Dividends: One Way to Grow Your Portfolio

Your portfolio can increase in value because the prices of the stocks and bonds it holds are going up. Or it can grow by generating an income paid in the form of dividends.

So what are dividends, and how can they benefit you?

When a company earns profits, it often pays a share of those profits to its shareholders. These profits are called dividends.

Dividends are typically paid by large, well-established companies that generate profits regularly but are too mature to grow significantly. Fast-growing companies in new industries such as biotechnology seldom pay dividends; instead, they invest their profits in technology for future growth.

Dividends are a significant component of most stocks’ total return. Over the long term, half of US stock returns have been derived from dividends, according to the most recent data from investment research organization, Morningstar.
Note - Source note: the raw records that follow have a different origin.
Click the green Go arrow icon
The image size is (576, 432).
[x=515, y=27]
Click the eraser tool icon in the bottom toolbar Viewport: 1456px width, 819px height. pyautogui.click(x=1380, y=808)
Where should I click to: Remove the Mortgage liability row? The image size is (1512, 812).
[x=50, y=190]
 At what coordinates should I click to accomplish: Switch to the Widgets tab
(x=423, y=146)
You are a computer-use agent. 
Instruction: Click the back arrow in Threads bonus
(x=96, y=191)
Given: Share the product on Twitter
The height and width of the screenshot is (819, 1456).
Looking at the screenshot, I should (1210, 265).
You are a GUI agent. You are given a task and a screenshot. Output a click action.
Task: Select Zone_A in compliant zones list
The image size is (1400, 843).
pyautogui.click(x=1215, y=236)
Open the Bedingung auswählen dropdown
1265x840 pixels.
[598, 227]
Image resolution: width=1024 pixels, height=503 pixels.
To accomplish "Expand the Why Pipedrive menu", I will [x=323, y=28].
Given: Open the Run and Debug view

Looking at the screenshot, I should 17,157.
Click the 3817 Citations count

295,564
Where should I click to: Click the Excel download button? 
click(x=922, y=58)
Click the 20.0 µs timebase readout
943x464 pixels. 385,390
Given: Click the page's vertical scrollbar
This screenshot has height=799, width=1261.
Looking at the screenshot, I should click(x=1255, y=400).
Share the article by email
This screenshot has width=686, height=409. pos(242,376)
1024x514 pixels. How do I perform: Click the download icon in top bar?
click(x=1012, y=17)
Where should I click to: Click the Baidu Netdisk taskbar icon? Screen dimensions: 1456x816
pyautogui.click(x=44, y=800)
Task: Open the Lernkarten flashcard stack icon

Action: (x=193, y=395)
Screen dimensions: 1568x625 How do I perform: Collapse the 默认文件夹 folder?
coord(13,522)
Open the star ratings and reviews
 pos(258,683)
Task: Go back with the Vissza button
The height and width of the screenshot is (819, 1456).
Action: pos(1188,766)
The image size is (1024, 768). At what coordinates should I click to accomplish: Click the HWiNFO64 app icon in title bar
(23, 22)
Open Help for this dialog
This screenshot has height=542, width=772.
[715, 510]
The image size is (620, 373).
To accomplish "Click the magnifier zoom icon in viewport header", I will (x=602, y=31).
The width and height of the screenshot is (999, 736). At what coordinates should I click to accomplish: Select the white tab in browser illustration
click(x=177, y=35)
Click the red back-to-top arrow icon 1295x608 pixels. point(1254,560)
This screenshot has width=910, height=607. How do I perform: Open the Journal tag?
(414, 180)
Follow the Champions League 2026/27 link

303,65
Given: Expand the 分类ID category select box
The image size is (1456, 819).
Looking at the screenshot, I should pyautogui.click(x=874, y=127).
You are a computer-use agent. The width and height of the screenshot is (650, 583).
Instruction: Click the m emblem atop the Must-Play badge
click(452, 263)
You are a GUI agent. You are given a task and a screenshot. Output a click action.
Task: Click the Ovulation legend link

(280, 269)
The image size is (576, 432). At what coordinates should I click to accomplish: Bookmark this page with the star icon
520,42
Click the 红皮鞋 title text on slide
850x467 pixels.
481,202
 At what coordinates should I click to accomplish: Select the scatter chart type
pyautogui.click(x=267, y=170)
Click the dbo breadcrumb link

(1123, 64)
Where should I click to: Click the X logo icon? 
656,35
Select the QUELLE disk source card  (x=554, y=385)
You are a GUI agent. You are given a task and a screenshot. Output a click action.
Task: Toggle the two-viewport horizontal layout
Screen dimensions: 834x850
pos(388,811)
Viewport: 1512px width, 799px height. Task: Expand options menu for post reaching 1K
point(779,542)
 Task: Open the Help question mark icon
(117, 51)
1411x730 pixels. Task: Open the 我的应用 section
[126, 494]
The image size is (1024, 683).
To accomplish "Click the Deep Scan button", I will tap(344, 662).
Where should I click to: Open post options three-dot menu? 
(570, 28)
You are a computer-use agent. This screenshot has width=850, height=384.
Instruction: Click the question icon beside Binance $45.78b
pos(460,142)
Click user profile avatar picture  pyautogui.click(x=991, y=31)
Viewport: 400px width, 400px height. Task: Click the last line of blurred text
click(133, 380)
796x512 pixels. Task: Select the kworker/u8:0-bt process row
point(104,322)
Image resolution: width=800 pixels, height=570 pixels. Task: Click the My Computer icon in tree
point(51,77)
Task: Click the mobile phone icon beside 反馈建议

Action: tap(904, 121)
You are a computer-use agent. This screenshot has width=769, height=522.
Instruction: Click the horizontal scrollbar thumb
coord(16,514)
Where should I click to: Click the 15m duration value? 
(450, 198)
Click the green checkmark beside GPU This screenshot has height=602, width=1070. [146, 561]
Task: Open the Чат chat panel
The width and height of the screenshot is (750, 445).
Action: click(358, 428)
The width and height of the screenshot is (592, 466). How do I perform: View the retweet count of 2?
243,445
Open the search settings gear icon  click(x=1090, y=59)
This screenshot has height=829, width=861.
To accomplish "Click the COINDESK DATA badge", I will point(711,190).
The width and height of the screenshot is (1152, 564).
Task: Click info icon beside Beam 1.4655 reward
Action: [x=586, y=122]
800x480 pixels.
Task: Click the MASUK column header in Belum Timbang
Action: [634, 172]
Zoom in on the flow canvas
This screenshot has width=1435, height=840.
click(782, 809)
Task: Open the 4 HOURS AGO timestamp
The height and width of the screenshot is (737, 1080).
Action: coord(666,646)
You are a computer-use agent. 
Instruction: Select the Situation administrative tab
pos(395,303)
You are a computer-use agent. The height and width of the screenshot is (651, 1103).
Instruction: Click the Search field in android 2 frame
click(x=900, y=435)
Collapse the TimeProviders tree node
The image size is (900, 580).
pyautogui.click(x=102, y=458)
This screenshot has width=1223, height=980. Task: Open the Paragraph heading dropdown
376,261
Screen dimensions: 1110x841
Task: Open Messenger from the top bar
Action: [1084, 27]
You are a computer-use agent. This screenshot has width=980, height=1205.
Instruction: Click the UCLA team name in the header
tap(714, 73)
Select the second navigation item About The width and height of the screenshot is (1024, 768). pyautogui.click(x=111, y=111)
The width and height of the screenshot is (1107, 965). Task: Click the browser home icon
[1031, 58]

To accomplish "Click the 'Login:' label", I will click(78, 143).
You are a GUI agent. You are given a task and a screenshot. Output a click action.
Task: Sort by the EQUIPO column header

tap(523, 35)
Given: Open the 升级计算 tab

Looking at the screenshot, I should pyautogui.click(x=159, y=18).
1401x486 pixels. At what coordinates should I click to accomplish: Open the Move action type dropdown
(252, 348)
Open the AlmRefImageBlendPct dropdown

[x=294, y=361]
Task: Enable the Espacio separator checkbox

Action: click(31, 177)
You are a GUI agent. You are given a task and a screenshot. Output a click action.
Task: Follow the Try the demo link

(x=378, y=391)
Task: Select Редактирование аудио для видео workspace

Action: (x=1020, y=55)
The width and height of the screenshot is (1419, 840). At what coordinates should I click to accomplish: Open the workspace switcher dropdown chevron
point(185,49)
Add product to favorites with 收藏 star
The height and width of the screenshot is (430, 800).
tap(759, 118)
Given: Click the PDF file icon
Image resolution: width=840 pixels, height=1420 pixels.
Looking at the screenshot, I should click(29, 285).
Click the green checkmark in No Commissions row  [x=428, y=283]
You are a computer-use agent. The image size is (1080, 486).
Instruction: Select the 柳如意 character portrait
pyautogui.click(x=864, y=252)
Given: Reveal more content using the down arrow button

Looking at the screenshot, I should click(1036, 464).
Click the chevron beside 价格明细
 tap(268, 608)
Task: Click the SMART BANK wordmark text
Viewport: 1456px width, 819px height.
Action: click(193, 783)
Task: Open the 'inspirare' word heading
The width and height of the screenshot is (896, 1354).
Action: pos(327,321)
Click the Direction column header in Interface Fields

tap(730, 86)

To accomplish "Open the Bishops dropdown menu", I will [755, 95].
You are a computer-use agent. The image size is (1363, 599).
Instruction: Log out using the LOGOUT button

As of March, the average dividend yield of the S&P 500 Index was 2.04 percent – about in line with its 10-year average of 10.6 percent, according to FactSet Research Systems Inc. However, as FactSet also points out, 239 companies in the S&P 500 Index (48 percent of the index) were paying higher dividend yields on their stocks than they were paying coupons on their own intermediate-term bonds.

While dividend-paying stocks provide income, and therefore may be expected to show lower overall returns, in fact, many actually provide high returns. According to Ned Davis Research Inc., from 1972 through March 2013, S&P 500 Equal Weight Index stocks that grew their dividends returned an average annual 10 percent, and stocks that paid steady dividends had returns of 7 percent (compared to 2 percent for stocks that didn’t pay a dividend.)

Dividend-paying stocks and mutual funds are often particularly attractive for tax-deferred investments such as 401(k) plans and traditional Individual Retirement Accounts (IRAs) because the payment of taxes is deferred until withdrawal – after the dividends have compounded many times.